Neurological disorders (e.g., epilepsy) generally are characterized by abnormal neural activity. The abnormal neural activity may include, for example, abnormal electrical activity in the brain. Abnormal neural activity includes neural firing leading to unwanted symptoms, (e.g., seizure, parathesia). Neurological disorders typically are treated with drug therapy and surgery. However, accurately and safely delivering drugs into the nervous system, particularly the brain, can be difficult. Moreover, some drugs may cause unpleasant side effects that may be irreversible.
Surgical procedures are typically irreversible. Surgery to the brain has a high risk of complications. One of the current surgical methods includes severing the corpus callosum. This is known as a callossomy. By severing this axonal pathway, the neurosurgeon separates the two hemispheres of the brain, and reduces recurrent, abnormal activity (e.g. epileptic seizures). This solution permanently damages electrical communication through that pathway and carries the risks of all highly invasive surgical procedures to the brain.

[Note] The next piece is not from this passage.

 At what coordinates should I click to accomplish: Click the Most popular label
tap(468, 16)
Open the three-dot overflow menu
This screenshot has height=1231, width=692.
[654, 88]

Electrical stimulation is an emerging therapy for treating neurological disorders such as epilepsy. Electrical stimulation for seizure suppression has conventionally been unsuccessful due, at least in part, to the lack of effective targets and inadequate stimulation parameters. Conventional approaches have suffered because the mechanisms of action for electrical stimulation have been unknown. Conventional electrical stimulation has traditionally targeted areas located near the stimulating electrode. For example, conventional clinical application of electrical stimulation has focused upon the placement of electrodes within cellular nuclei in the brain rather than in or near the axonal fiber tracts. However, by limiting the stimulation to the area around the stimulating electrode (e.g. cellular nuclei), the treated area is limited. Because the abnormal electrical activity can affect large areas of the brain simultaneously, targeting only areas located near the stimulating electrode limits the effectiveness of the treatment. Thus, other conventional approaches (e.g., WO 2004/037342) have used implanted electrodes to stimulate “white matter” (e.g., fiber tract) to stimulate and “electrically overdrive” epileptogenic structures.